Hurricane Andrew caught Charlie Sanders totally unprepared. Only a few months into the first year of his new remodeling business, Sanders had prepared for about $200,000 worth of work. Instead, while helping to repair damaged homes, New Iberia, La.-based S&S Renovators did $2 million in business. Sanders had to work fast to build his company, but he succeeded, and S&S hasn't dipped below $2 million since.
"We'd been in business for only eight months, and we'd scaled everything for a first-year business," Sanders recalls. "We had more work than we could've imagined, and we had to get very organized very fast. It was a rude awakening."
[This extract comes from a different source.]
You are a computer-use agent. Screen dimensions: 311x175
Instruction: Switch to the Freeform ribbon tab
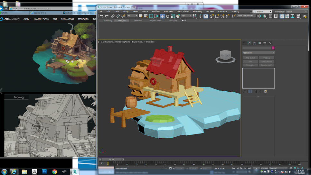pyautogui.click(x=121, y=21)
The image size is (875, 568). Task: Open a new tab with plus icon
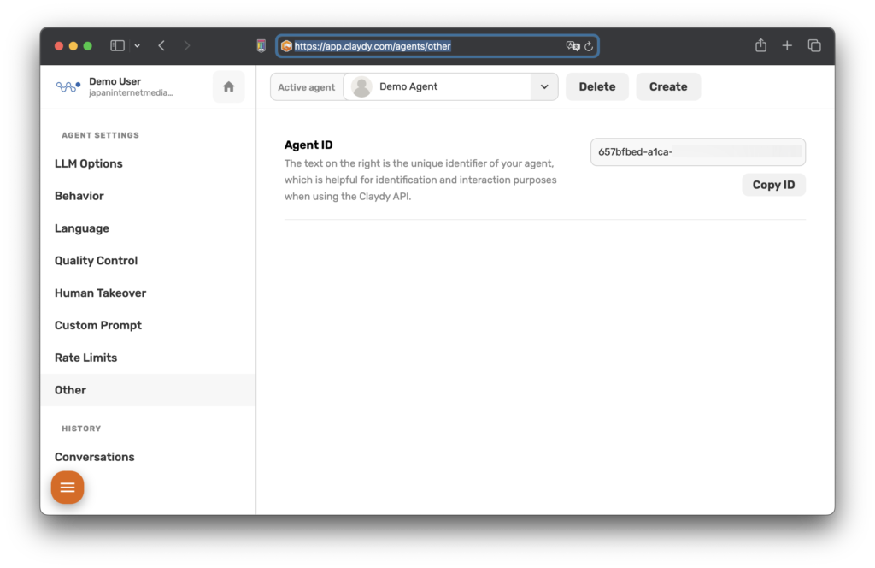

Sanders asserts that quick computerization and consistent business analysis were the keys to overcoming this challenge. Each month, he looked over financial and project reports, ensuring that costs could be controlled. As projects poured in, costs and overheads were analyzed, and markups were adjusted to keep profits coming in.
"We looked at reports and went over the status of all our projects so that we would know the profits we'd made after each and every job," he says. "It was our best tool. We could plan for our future by knowing our costs and our overheads, and adjusted for future work. It's kept us in steady growth."
Currently, Sanders has four computers for his four office personnel. He uses Sage for business operation and Best 6 for construction work. Almost all S&S employees, including those in the field, were hired during 1992, during the company's spurt of demand and growth.
"During that time I had to develop a good network of subcontractors that I still use today," Sanders says. "I use the same ones consistently, ones that I have good working relationships with, so that all our jobs continue to go smoothly."
Not only did the hurricane help grow Sanders' business, it also helped him specialize. When S&S started, Sanders was custom-building homes in addition to renovating. Now the business concentrates on remodeling and specializes in insurance repair.
"The renovation has done so well that we've specialized in it," he says. "The hurricane was a big boost, and it did a lot for our region's economy. It's a bad thing, but there's good in it, too. Now, if we ever get another one, I'll be prepared for it."